On each region, we search for a transformation R that is either:

• orthogonal, using Procrustes s.t. ||sc RX - Y ||^2 is minimized, where sc is a scaling factor

• the OptimalTransport plan, which yields the minimal transport cost while respecting the mass conservation constraints. Calculated with entropic regularization.

• the deterministic shared response model (DetSRM), which computes a shared response space from different subjects, and then projects individual subject data into it.

Then for each method we define the estimator, fit it, predict the new image and plot its correlation with the real signal. We use the identity (euclidean averaging) as the baseline.

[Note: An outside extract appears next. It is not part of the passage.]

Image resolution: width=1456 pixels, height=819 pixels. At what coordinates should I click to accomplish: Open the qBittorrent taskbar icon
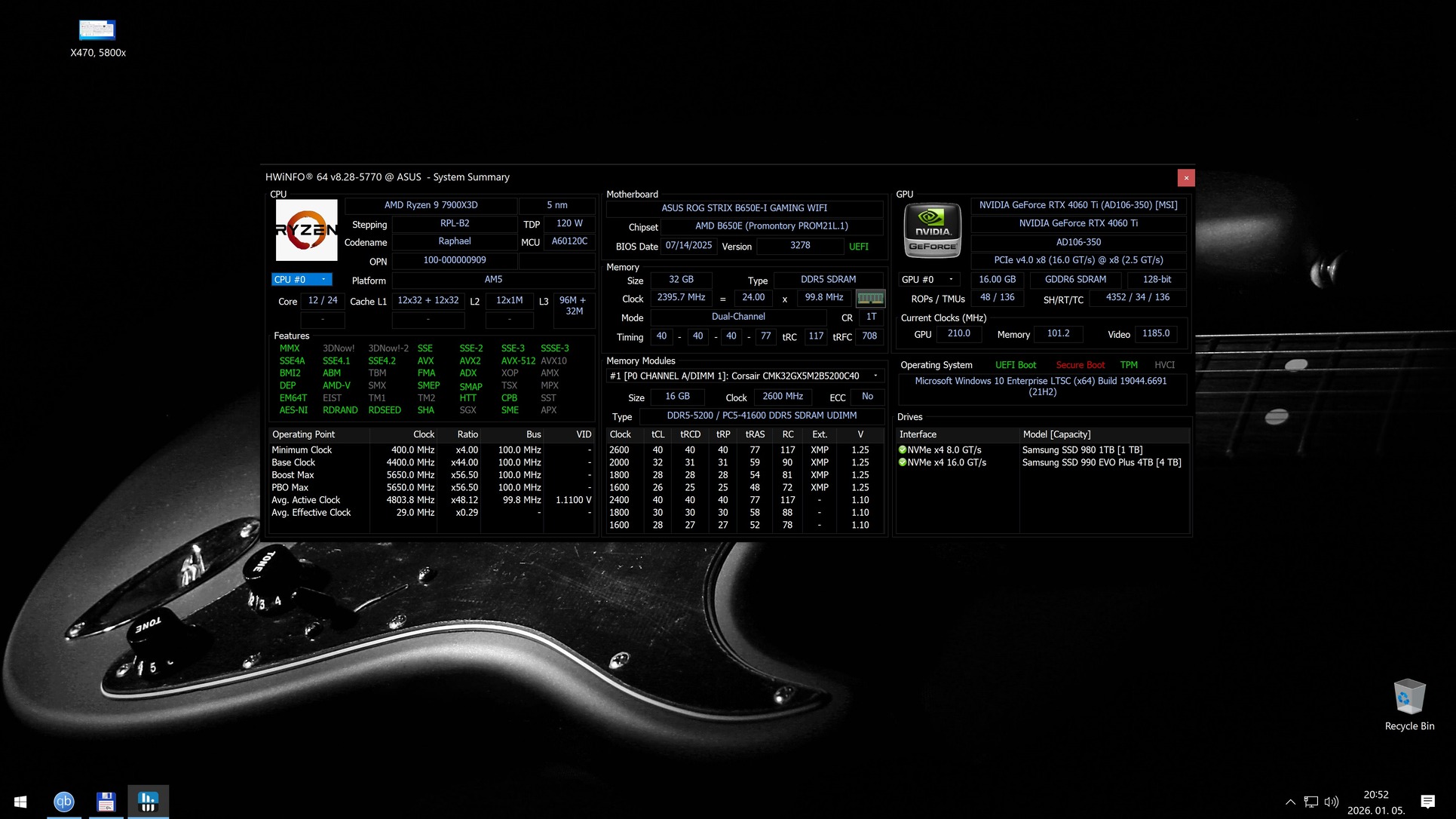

from fmralign import GroupAlignment
from fmralign.metrics import score_voxelwise

methods = ["identity", "procrustes", "ot", "SRM"]

# Prepare to store the results
titles, aligned_scores = [], []

for i, method in enumerate(methods):
    # Fit the group estimator on the training data
    group_estimator = GroupAlignment(method=method, labels=labels).fit(
        dict_source_train
    )
    # Compute a mapping between the template and the new subject
    # using `target_train` and make a prediction using the left-out-data
    target_pred = group_estimator.predict_subject(
        dict_source_test, target_train
    )

    # Derive correlation between prediction, test
    method_error = score_voxelwise(target_test, target_pred, loss="corr")

    # Store the results for plotting later
    aligned_score_img = roi_masker.inverse_transform(method_error)
    titles.append(f"Correlation of prediction after {method} alignment")
    aligned_scores.append(aligned_score_img)

/home/runner/work/fmralign/fmralign/fmralign/metrics.py:55: ConstantInputWarning: An input array is constant; the correlation coefficient is not defined.
  pearsonr(X_gt[:, vox], X_pred[:, vox])[
/home/runner/work/fmralign/fmralign/.venv/lib/python3.12/site-packages/ot/bregman/_sinkhorn.py:1330: UserWarning: Sinkhorn did not converge. You might want to increase the number of iterations `numItermax` or the regularization parameter `reg`.
  warnings.warn(

Plot the results

import matplotlib.pyplot as plt

fig, axes = plt.subplots(4, 1, figsize=(8, 12))

for i, (score, title) in enumerate(zip(aligned_scores, titles)):
    plotting.plot_stat_map(
        score,
        display_mode="z",
        cut_coords=[-15, -5],
        vmax=1,
        title=title,
        axes=axes[i],
        colorbar=True,
    )

plt.show()

/home/runner/work/fmralign/fmralign/examples/plot_alignment_methods_benchmark.py:216: UserWarning: Non-finite values detected. These values will be replaced with zeros.
  plotting.plot_stat_map(

Summary:

We compared GroupAlignment methods (i.e., OptimalTransport, Procrustes) with DetSRM alignment on visual cortex activity. You can see that DetSRM introduces more smoothness in the transformation, resulting in slightly higher correlation values.